Global coffee giant Starbucks confirmed on May 15 that it will eliminate 300 support positions in the United States and consolidate some of its regional support offices. The company will also review its international support organization.
“Our focus is now on sustaining our momentum and making our results repeatable and durable, all while delivering a healthy cost structure that supports profitable growth,” a Starbucks spokesperson said in a statement sent to The Epoch Times.
The statement said the move is necessary under its “Back to Starbucks” strategy, which aims to enhance consumers’ in-store experience. Meanwhile, company leaders are also concentrating on reducing complexity and lowering costs.
“As a result, we’re eliminating approximately 300 U.S. support roles. We are also reviewing our international support organization as we focus on being a world-class licensor and expect additional role impacts outside the U.S.,” the spokesperson said.

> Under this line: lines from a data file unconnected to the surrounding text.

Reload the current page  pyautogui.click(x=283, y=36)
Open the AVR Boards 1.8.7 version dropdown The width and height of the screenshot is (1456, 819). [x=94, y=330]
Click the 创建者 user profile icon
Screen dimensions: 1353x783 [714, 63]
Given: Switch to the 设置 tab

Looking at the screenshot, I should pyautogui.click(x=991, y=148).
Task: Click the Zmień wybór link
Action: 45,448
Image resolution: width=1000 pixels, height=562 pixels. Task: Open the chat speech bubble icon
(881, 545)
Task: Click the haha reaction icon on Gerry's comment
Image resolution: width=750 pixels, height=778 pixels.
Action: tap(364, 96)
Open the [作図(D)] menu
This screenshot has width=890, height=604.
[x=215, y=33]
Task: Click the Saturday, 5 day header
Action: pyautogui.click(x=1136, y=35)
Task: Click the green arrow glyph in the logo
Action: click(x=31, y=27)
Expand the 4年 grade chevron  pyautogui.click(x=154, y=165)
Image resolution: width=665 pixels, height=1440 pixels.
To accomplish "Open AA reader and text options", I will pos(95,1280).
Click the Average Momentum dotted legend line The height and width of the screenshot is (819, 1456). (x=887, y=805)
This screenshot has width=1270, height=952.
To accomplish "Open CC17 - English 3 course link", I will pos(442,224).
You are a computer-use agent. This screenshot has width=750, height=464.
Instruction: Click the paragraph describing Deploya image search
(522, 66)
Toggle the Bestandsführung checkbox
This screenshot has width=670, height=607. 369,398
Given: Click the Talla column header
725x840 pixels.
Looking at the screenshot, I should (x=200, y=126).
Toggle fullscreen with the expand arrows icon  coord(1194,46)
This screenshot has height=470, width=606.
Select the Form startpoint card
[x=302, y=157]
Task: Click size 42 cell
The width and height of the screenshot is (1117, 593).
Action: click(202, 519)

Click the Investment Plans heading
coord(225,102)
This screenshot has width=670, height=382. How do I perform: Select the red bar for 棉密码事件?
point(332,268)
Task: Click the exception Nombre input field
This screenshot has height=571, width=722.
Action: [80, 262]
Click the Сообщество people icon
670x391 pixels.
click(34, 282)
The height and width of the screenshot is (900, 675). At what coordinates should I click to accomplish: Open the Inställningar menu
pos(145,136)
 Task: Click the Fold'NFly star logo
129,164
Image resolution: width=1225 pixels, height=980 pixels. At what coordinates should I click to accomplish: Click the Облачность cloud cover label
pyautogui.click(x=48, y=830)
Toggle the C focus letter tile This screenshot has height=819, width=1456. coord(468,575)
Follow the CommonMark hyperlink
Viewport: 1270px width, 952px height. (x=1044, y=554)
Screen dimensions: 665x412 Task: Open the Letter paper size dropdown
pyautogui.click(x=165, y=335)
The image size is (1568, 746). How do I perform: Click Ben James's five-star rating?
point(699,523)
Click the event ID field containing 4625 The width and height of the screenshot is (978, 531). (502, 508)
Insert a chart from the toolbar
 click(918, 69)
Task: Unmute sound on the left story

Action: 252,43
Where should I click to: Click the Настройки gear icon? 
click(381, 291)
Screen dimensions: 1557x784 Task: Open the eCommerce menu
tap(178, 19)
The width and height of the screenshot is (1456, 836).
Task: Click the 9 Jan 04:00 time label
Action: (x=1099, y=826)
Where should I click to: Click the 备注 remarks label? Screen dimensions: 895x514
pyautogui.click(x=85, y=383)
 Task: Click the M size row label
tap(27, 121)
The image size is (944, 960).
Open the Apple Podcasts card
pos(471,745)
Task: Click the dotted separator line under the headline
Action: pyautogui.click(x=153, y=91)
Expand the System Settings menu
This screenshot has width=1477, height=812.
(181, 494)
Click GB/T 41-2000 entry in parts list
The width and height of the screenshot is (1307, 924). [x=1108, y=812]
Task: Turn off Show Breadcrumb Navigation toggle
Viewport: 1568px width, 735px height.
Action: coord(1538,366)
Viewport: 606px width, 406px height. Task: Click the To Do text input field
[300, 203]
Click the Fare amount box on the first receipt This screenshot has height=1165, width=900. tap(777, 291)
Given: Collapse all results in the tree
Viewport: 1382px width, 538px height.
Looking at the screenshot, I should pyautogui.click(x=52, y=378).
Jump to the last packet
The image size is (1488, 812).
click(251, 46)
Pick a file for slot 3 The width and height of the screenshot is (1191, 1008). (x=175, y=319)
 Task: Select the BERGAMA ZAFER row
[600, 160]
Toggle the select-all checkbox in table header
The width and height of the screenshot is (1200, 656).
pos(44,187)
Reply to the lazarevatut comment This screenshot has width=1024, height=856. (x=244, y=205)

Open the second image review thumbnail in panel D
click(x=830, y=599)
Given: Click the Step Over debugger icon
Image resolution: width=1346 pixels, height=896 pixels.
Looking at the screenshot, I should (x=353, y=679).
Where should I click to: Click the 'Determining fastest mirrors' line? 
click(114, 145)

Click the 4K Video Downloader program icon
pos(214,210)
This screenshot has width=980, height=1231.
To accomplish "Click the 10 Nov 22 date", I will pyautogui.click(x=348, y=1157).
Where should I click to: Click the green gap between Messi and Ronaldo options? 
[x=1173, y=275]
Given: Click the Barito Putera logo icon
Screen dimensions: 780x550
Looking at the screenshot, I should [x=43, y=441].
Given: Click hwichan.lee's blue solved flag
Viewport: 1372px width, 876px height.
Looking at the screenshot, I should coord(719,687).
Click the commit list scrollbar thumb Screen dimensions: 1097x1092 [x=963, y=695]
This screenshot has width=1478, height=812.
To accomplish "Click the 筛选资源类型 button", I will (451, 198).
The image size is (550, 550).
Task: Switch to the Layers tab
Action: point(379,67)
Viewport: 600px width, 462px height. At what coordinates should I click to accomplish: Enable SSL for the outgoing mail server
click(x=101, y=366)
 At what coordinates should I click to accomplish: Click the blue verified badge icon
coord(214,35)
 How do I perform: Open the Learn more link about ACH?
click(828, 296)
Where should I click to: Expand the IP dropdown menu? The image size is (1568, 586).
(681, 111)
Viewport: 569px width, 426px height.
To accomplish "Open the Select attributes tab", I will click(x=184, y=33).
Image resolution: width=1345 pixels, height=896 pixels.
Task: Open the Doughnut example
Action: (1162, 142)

In addition, Starbucks will be streamlining its real estate footprint in the United States, as it plans to consolidate regional support office space. However, the company noted that none of its real estate or restructuring changes relate to its coffee houses.
“Our priority is supporting impacted partners through industry-leading severance, benefits, and transition support,” the spokesperson said.
Since taking charge of the coffeemaker in 2024, CEO Brian Niccol has focused on revitalizing the brand, including overhauling some of its operations.
Meanwhile, during an April 28 earnings call, Niccol said that the company’s consolidated revenue in the second quarter of fiscal 2026, which ended on March 29, was $9.5 billion—an 8 percent year-over-year increase. He noted that Gen Z and millennials drove sales growth and that the company is on track to upgrade more than 1,000 locations in 20 markets by the fiscal year-end.
“Our second quarter marked the turn in our turnaround as our Back to Starbucks plan drove both top and bottom line growth,” Niccol commented in a related statement issued the same day.
The statement also indicated that sales at North American stores grew by 7.1 percent, while international sales increased by 2.6 percent. The company ended the quarter with a total of 41,129 stores, of which 52 percent are company-owned and 48 percent are licensed.
In its K-8 filing with the Securities and Exchange Commission, Starbucks announced $400 million in restructuring charges, including $280 million in non-cash charges due to impairment of long-lived assets, and $120 million in cash charges related to employee separate benefits due to the optimization of the global support organization.
Founded in Seattle, Washington, in 1971, Starbucks employs over 380,000 people globally.